A&W is, nonetheless, undaunted by the challenge. “We continue to be committed to it,” he said.
In fact, “we have found some new varieties” of big round tomatoes “that we think have fantastic tomato flavor. Ultimately our goal is we want all of our tomatoes to have that backyard flavor,” he said. “That is the language that we use,” and the focus is on “trying to define and understand what that means” and finding a way to accomplish it.
“Heirlooms were really a nice way for us to instantly get into high-flavor [large] tomatoes,” Mr. Munger continued. The heirloom varieties being grown by A&W “certainly taste better than really any other large tomato. I think that is what makes them so popular.” The challenge is that “they are very tricky to handle post-harvest because they have so much sugar they don’t have much shelf life.” But in learning how to handle the heirlooms, the company expects to develop practices that can be applied to other high-flavor tomatoes.
“Our thought was that by growing the heirloom tomatoes, we would learn how to handle an extremely high-flavor tomato, and it will make everything else that we do easier. It is really about changing our post-harvest and our harvest philosophy on them. We are [now] treating our tomatoes more like we treat berries.”
A&W is field packing the heirlooms to minimize handling, and then cooling them down to optimum temperature as quickly as possible, he said.

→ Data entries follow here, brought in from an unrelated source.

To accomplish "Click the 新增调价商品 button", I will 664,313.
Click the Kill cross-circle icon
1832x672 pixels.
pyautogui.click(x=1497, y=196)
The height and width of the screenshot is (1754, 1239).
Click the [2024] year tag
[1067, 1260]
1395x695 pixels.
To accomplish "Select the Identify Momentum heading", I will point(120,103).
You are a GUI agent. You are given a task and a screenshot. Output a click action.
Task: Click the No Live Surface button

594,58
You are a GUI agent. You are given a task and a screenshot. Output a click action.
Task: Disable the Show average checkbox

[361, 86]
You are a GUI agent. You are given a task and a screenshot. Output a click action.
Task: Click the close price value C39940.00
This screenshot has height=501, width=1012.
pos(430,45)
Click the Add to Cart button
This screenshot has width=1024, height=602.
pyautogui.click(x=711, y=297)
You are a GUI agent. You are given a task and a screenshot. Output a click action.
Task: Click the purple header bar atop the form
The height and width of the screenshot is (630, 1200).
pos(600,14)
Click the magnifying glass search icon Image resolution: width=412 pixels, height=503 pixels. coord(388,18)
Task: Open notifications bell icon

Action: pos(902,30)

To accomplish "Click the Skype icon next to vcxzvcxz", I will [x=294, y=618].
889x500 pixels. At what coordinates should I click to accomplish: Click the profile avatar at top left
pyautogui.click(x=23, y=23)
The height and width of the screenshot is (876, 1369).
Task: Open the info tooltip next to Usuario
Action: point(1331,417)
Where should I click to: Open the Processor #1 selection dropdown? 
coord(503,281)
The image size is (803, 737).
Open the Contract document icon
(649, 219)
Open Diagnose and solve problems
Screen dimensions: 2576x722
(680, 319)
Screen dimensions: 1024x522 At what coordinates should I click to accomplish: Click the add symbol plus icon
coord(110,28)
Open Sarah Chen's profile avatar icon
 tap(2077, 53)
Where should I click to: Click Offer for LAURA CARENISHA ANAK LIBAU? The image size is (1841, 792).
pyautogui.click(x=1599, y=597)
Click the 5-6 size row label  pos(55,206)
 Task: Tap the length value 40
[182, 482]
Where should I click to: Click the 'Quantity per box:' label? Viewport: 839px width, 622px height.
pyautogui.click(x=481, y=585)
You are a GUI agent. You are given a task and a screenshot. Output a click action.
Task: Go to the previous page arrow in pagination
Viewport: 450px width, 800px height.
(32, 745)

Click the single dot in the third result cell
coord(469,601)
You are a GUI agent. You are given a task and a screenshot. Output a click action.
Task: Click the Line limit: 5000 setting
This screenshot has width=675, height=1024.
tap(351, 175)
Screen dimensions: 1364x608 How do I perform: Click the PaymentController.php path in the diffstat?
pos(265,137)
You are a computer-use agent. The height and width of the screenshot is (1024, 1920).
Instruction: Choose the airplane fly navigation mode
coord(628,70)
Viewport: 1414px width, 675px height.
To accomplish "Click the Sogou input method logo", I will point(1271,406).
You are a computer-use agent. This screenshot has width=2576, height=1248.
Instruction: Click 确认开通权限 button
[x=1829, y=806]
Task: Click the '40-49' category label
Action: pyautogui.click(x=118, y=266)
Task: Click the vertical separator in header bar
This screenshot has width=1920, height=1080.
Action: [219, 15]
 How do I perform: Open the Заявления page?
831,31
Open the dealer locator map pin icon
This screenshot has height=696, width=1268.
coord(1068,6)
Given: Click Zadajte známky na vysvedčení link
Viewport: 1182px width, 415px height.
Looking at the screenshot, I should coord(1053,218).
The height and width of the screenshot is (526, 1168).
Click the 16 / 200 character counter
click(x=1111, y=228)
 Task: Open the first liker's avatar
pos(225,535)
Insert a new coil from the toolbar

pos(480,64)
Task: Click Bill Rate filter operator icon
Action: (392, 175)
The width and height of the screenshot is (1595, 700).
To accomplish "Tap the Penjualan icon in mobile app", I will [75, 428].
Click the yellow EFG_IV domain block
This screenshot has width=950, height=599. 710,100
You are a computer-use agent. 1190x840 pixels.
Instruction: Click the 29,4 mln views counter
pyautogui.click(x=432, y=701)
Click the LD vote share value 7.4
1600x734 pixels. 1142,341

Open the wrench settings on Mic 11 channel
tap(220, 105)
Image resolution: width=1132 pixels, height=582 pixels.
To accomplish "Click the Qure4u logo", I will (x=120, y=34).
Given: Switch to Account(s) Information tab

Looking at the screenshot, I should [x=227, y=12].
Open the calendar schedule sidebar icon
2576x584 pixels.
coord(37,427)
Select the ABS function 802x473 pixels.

“Heirlooms are going to be an important part of our mix from here on out, but everything we learn about heirlooms is going to help make us better growers” of high-flavor tomatoes in other varieties, enabling them to be picked at a more advanced stage of ripeness, he said. “That is going to help us move our whole flavor program forward.”
A&W continues to focus on customization “to strengthen our relationship with our customers,” Mr. Munger said. “We are asking the packingsheds to take on more responsibility and increase the amount of completely finished product we are sending north to the border.
The customization relates to product specifications, including color, as well as to packaging. “We are really working hard to have all of our employees, all the way down to the field level, understand who our customers are and what their specific needs are,” he said. The company regards itself as “basically our customers’ factory floor, so with each of our customers we take on that mantle that we actually work directly for them,” creating products specifically “for them to sell.”
A&W will continue to have strong production in its tomato programs out of the San Quentin growing region until September. About that time, “we will shift down to the Vizcaino growing region” farther south, hopefully with “pretty good overlap,” going into fall, he said.